■ **Task requirements**: This exercise calls for every line of the data below with the string "toolbar" in it.

■ **Data for this task**:
* * * * * * *

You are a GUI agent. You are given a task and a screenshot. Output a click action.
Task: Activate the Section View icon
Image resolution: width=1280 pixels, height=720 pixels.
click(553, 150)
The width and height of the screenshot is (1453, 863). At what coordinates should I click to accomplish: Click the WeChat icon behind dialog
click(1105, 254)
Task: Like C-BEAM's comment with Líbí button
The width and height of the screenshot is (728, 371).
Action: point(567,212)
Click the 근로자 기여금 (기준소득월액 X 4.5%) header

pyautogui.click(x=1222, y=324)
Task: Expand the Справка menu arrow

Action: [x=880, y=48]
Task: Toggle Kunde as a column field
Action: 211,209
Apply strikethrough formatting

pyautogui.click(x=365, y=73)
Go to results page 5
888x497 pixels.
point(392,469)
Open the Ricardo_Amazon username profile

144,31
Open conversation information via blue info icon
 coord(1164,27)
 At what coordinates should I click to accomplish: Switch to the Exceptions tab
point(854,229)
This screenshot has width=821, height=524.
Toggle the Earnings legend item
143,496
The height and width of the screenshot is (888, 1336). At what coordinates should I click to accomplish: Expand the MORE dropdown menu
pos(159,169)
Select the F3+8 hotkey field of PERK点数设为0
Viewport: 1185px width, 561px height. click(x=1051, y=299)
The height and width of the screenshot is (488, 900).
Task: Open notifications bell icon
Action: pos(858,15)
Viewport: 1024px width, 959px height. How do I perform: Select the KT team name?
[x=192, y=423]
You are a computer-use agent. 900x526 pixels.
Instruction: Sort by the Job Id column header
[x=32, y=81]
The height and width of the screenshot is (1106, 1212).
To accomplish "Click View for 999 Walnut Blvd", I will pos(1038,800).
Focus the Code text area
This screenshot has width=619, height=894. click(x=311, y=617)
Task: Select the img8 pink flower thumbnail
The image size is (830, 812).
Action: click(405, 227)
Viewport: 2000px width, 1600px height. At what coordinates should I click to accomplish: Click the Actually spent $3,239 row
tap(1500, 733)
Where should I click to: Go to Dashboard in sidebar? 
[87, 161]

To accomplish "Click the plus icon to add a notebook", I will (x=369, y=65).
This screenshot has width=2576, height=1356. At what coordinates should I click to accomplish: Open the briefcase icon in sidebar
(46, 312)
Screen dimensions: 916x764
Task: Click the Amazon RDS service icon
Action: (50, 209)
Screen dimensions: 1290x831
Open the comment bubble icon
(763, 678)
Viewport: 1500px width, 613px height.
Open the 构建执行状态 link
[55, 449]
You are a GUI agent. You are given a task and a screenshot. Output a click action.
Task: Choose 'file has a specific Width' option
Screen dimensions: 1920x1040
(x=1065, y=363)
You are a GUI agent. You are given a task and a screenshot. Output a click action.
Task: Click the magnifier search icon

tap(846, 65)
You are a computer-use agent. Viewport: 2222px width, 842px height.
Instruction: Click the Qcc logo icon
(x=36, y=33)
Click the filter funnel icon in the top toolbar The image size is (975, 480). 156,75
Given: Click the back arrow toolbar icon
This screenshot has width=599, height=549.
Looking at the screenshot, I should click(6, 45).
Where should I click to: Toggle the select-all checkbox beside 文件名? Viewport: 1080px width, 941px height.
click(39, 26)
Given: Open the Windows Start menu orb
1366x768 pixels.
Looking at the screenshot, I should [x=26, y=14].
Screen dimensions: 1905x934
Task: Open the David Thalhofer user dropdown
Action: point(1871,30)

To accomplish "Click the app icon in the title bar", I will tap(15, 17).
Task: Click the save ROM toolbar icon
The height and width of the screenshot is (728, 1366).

* * * * * * *

■ **Response**:
Click the filter funnel icon in the top toolbar The image size is (975, 480). 156,75
Given: Click the back arrow toolbar icon
Task: Click the save ROM toolbar icon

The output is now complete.